The author of the article, David DeSteno, who was also a researcher on the second study, concluded: “Simply learning to mentally recategorize one another in terms of
commonalities would generate greater empathy among all of us — and
foster social harmony in a fairly effortless way.”
So the question is, how do we foster more of a feeling of commonality among people in general, and people who specifically don’t feel that commonality with people of other groups?
One way would be to make it easier for people to discover commonalities. I think Facebook is useful in this way. When people become “friends” with people whom they really don’t know well, such as through a neighborhood page (my neighborhood has one on Facebook), they will easily discover commonalities. When they view profiles of people who are friends of their friends, but who seem quite different from themselves, they will likely discover commonalities.

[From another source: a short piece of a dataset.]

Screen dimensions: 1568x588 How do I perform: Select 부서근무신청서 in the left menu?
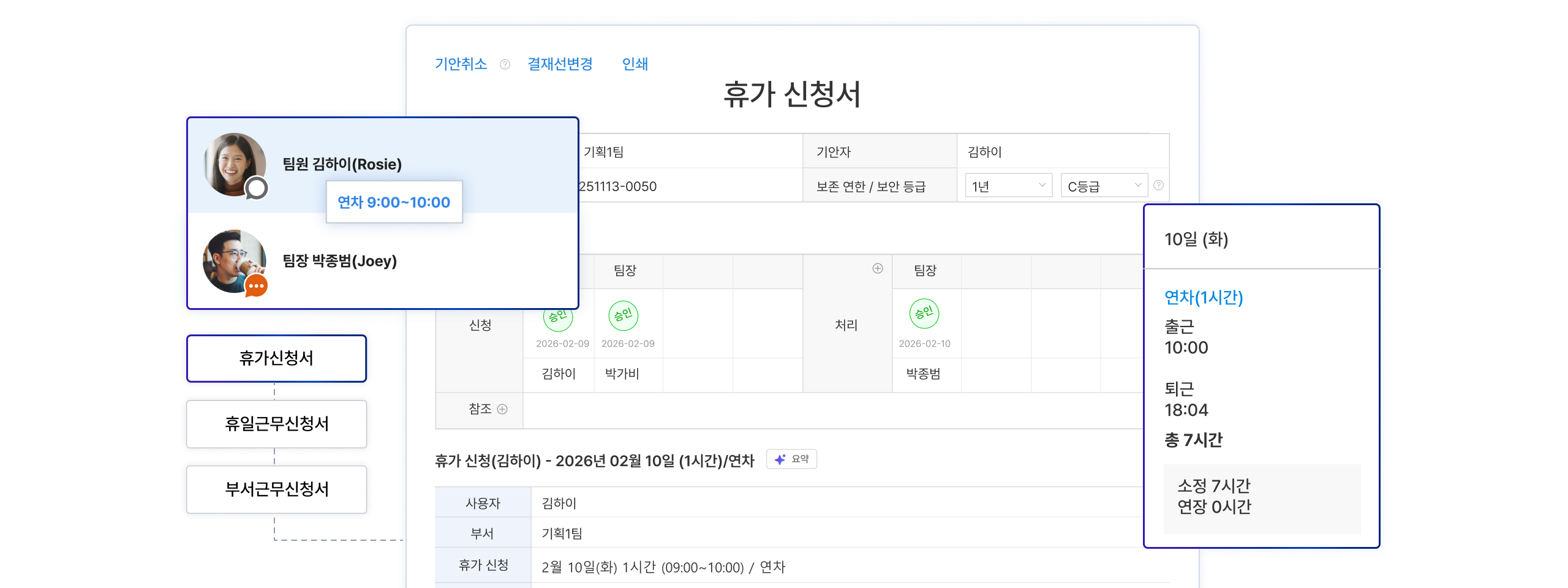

Actual physical proximity helps. When you shop at a grocery store, and you see people of various cultures and ethnic groups, and you notice them reaching for the same cereal box you do, or you see them dealing with the same issues with their children (you can recognize a child whining for a treat in any language), you feel the commonality. Your empathy level increases.
Media helps. When you see Cam and Mitchell, the popular gay couple on the TV show “Modern Family”, squabbling about little things, just like you do with your spouse, your feeling of commonality increases. Your empathy level increases.
I think it’s interesting that the study found that even trivial commonalities increase compassion. This leads me to believe that humans are innately driven to seek and find what they have in common with each other–not just people of their own group, but all people. The drive to empathize is inherent in our make-up. Empathizing with one another is good for human survival.